Significance in the Christian tradition

This is one of most well known and loved of the parables. Brendan Byrne calls it one of the Gospel passages “that have truly shaped Christian identity”. Without this parable – as also perhaps without that of the Good Samaritan – Christianity would be something different.” (p.142)

The parable has been used through the centuries as an exposition on repentance and forgiveness. It has a long catechetical association with Sacrament of Penance. The father is identified with God and the younger son with the penitent sinner. Recent years have seen proper consideration of the elder son whose characteristics are in each of us. Some earlier interpretations identifying him with Jews misrepresent the text.

The Catechism of the Catholic Church, n.1439 uses it to explain conversion and repentance:

The process of conversion and repentance was described by Jesus in the parable of the prodigal son, the centre of which is the merciful father: The fascination of illusory freedom, the abandonment of the father’s house; the extreme misery in which the son finds himself after squandering his fortune; his deep humiliation at finding himself obliged to feed swine, and still worse, at wanting to feed on the husks the pigs ate; his reflection on all he has lost; his repentance and decision to declare himself guilty before his father; the journey back; the father’s generous welcome; the father’s joy – all these are characteristic of the process of conversion. the beautiful robe, the ring, and the festive banquet are symbols of that new life – pure worthy, and joyful – of anyone who returns to God and to the bosom of his family, which is the Church. Only the heart of Christ Who knows the depths of his Father’s love could reveal to us the abyss of his mercy in so simple and beautiful a way.

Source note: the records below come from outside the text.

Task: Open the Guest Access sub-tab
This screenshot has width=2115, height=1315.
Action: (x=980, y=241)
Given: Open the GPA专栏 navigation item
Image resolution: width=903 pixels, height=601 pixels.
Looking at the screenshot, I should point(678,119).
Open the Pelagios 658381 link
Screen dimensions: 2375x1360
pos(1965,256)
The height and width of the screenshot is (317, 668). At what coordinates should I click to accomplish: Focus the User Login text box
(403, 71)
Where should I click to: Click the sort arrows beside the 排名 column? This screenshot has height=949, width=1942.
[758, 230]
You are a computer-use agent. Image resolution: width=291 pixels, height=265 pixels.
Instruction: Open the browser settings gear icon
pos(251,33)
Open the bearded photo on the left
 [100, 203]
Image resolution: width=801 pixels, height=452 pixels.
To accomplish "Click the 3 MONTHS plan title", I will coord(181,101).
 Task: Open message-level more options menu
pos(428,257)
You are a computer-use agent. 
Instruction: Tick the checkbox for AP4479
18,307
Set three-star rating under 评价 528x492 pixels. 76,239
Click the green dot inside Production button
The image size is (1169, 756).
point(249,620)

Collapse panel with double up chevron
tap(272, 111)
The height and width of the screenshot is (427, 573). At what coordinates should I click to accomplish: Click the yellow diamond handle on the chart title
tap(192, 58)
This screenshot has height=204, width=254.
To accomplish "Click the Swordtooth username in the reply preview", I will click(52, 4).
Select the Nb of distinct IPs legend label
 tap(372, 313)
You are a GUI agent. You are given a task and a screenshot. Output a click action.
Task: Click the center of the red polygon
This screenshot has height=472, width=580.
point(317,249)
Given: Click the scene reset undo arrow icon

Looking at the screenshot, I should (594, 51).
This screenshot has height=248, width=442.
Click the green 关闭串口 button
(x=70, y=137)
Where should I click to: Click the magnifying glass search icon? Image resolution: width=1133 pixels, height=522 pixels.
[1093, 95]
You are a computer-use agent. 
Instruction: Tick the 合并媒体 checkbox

Pope St John Paul II used it to explain God’s mercy in his encyclical Rich in Mercy (1980) n.5-6. The merciful father concentrates on the humanity and dignity of his lost son and “the genuine face of mercy has been revealed anew”. In Reconciliation and Penance (1984) n.5-6, he states that the prodigal son is every human being, bewitched by the temptation to be separated from God. The father’s festive and loving welcome is a sign of God’s mercy. Every human being is also the elder son, in our jealousy, hardened hearts, and separation from others and God. This expresses the selfishness of the human family and the need for profound transformation of hearts through the discovery of God’s mercy.

Liturgical use

The text is the Sunday Gospel on two occasions in Year C. They are the Fourth Sunday of Lent for its penitential significance, and the 24th Sunday in Ordinary Time, as part of the progressive movement through the Gospel of Luke in Year C. The text also is one of a wide range of options for the Celebration of the Sacrament of Penance.